# James R. Senft's "Tapper" Plans?



## dnp101677 (Apr 20, 2011)

Does anyone know where I can get the plans for this engine?

Thanks,
Dan


----------



## Deferr (Apr 20, 2011)

They are in Senft's book "Miniature Ringbom Engines". I included a link below for the Moriya Press website. I believe they are the publisher. If you are interested in stirling engines, I highly recommend the book. There are 2 other Ringbom engine plans included as well as a good conceptual description of their operation. That is the book I am using to build mine.

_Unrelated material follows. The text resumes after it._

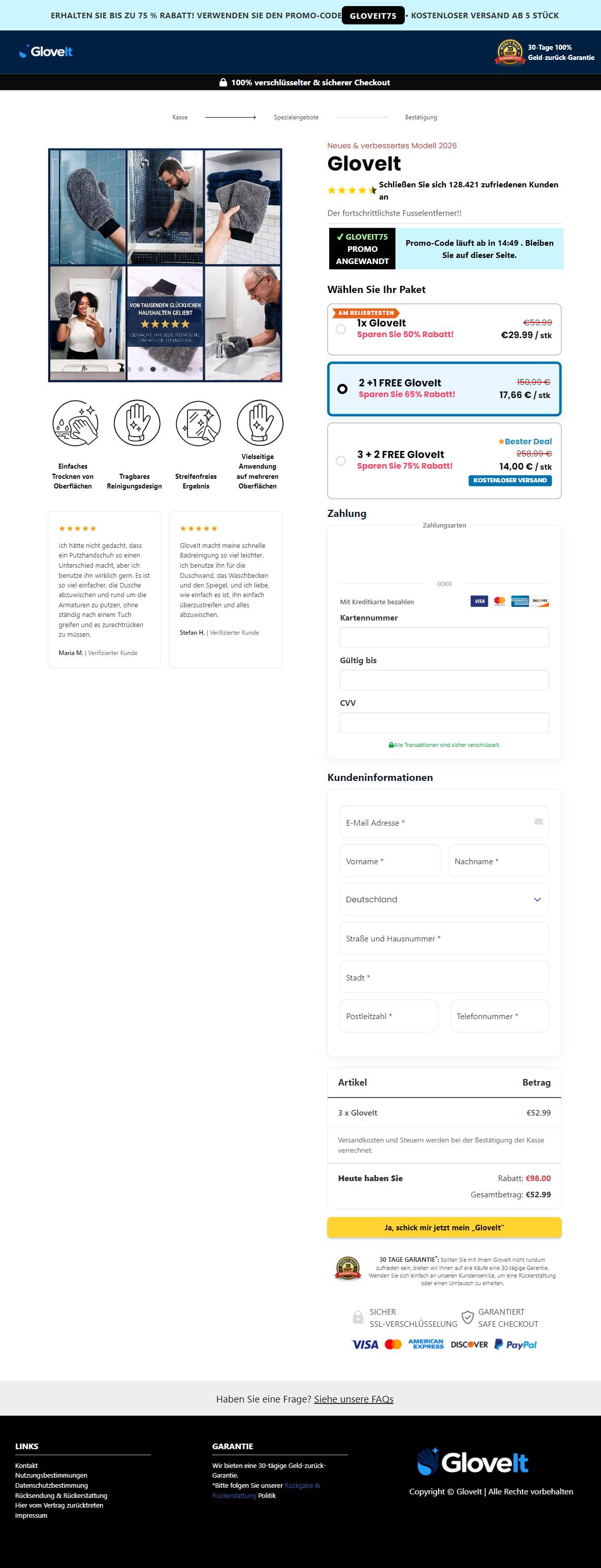
Task: Click the American Express icon near credit card label
Action: 519,601
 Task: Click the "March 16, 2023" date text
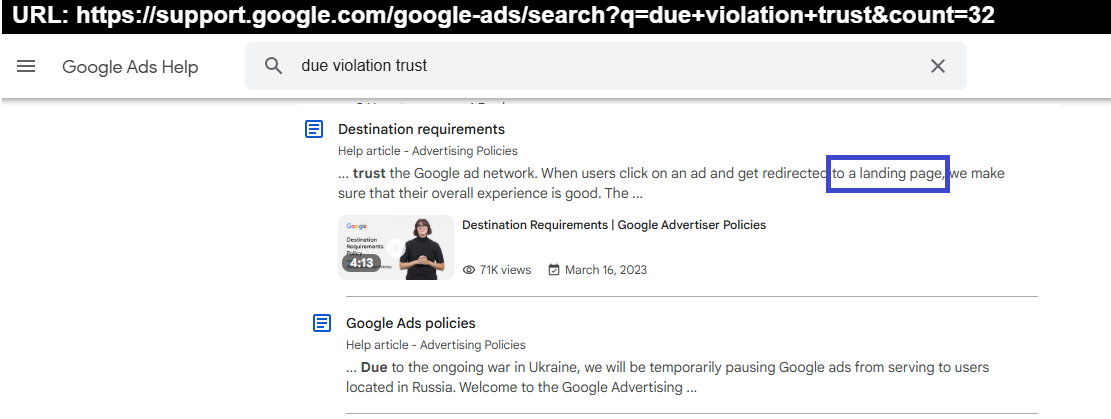(606, 270)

http://www.moriya-press.com/miniature_ringbom_engines.html


----------



## fcheslop (Apr 20, 2011)

Hi ,Its also available from Camden Miniature Steam Services in the U.K
Best wishes Frazer


----------



## Tin Falcon (Apr 20, 2011)

I believe these are basically self publishes By Dr Senf or he owns Moriya press. 
dealers list here http://www.moriya-press.com/where_to_purchase.html
tin


----------



## deverett (Apr 26, 2011)

Tapper was serialised in Model Engineer many moons ago, probably sometime in the 90's.

Dave
The Emerald Isle


----------



## doc1955 (Apr 26, 2011)

Here is a link to a build I did last winter. It was my version of the Ringbom. They turned out and run quite well.
I still plan on putting one for sale to help out our local animal shelter.
Ringbom build.


----------